**Objective:** Please arrange every row below as a JSON list of strings, one string per line, leaving out blank lines.

**Record extracts:**
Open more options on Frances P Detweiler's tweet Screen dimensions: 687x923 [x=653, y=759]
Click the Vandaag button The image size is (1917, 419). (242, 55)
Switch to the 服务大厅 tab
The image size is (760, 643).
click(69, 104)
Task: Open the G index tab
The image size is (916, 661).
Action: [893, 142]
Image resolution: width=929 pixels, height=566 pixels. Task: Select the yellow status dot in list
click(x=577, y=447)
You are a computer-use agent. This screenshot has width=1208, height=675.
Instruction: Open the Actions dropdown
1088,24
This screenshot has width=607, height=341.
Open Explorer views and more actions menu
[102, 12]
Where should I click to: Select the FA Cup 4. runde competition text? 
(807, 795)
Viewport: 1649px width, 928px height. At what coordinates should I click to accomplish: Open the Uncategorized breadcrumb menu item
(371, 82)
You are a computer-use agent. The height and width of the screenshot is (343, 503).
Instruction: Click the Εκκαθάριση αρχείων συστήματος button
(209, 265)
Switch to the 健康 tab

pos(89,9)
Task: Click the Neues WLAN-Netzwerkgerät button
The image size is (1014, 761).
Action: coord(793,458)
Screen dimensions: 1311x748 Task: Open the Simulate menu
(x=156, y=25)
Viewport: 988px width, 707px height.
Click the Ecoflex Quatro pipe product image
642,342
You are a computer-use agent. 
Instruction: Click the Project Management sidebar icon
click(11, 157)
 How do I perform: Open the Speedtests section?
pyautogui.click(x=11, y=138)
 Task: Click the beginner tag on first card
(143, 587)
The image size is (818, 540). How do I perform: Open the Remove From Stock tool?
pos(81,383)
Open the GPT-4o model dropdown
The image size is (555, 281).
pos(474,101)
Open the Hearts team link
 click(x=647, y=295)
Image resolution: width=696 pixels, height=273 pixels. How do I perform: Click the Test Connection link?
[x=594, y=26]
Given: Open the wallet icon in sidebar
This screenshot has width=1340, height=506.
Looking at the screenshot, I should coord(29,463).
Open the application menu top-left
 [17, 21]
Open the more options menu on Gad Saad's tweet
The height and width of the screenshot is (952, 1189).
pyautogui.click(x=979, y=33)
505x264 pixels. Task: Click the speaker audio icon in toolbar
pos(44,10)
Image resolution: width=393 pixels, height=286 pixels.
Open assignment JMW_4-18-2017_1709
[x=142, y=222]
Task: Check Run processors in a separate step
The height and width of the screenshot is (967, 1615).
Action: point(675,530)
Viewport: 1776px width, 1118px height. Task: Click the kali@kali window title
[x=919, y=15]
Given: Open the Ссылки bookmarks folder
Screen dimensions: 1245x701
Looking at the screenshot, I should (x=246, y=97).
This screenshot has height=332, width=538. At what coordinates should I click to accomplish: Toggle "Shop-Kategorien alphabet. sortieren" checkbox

**Finished exercise:**
[
  "Open more options on Frances P Detweiler's tweet Screen dimensions: 687x923 [x=653, y=759]",
  "Click the Vandaag button The image size is (1917, 419). (242, 55)",
  "Switch to the 服务大厅 tab",
  "The image size is (760, 643).",
  "click(69, 104)",
  "Task: Open the G index tab",
  "The image size is (916, 661).",
  "Action: [893, 142]",
  "Image resolution: width=929 pixels, height=566 pixels. Task: Select the yellow status dot in list",
  "click(x=577, y=447)",
  "You are a computer-use agent. This screenshot has width=1208, height=675.",
  "Instruction: Open the Actions dropdown",
  "1088,24",
  "This screenshot has width=607, height=341.",
  "Open Explorer views and more actions menu",
  "[102, 12]",
  "Where should I click to: Select the FA Cup 4. runde competition text? ",
  "(807, 795)",
  "Viewport: 1649px width, 928px height. At what coordinates should I click to accomplish: Open the Uncategorized breadcrumb menu item",
  "(371, 82)",
  "You are a computer-use agent. The height and width of the screenshot is (343, 503).",
  "Instruction: Click the Εκκαθάριση αρχείων συστήματος button",
  "(209, 265)",
  "Switch to the 健康 tab",
  "pos(89,9)",
  "Task: Click the Neues WLAN-Netzwerkgerät button",
  "The image size is (1014, 761).",
  "Action: coord(793,458)",
  "Screen dimensions: 1311x748 Task: Open the Simulate menu",
  "(x=156, y=25)",
  "Viewport: 988px width, 707px height.",
  "Click the Ecoflex Quatro pipe product image",
  "642,342",
  "You are a computer-use agent. ",
  "Instruction: Click the Project Management sidebar icon",
  "click(11, 157)",
  " How do I perform: Open the Speedtests section?",
  "pyautogui.click(x=11, y=138)",
  " Task: Click the beginner tag on first card",
  "(143, 587)",
  "The image size is (818, 540). How do I perform: Open the Remove From Stock tool?",
  "pos(81,383)",
  "Open the GPT-4o model dropdown",
  "The image size is (555, 281).",
  "pos(474,101)",
  "Open the Hearts team link",
  " click(x=647, y=295)",
  "Image resolution: width=696 pixels, height=273 pixels. How do I perform: Click the Test Connection link?",
  "[x=594, y=26]",
  "Given: Open the wallet icon in sidebar",
  "This screenshot has width=1340, height=506.",
  "Looking at the screenshot, I should coord(29,463).",
  "Open the application menu top-left",
  " [17, 21]",
  "Open the more options menu on Gad Saad's tweet",
  "The height and width of the screenshot is (952, 1189).",
  "pyautogui.click(x=979, y=33)",
  "505x264 pixels. Task: Click the speaker audio icon in toolbar",
  "pos(44,10)",
  "Image resolution: width=393 pixels, height=286 pixels.",
  "Open assignment JMW_4-18-2017_1709",
  "[x=142, y=222]",
  "Task: Check Run processors in a separate step",
  "The height and width of the screenshot is (967, 1615).",
  "Action: point(675,530)",
  "Viewport: 1776px width, 1118px height. Task: Click the kali@kali window title",
  "[x=919, y=15]",
  "Given: Open the Ссылки bookmarks folder",
  "Screen dimensions: 1245x701",
  "Looking at the screenshot, I should (x=246, y=97).",
  "This screenshot has height=332, width=538. At what coordinates should I click to accomplish: Toggle \"Shop-Kategorien alphabet. sortieren\" checkbox"
]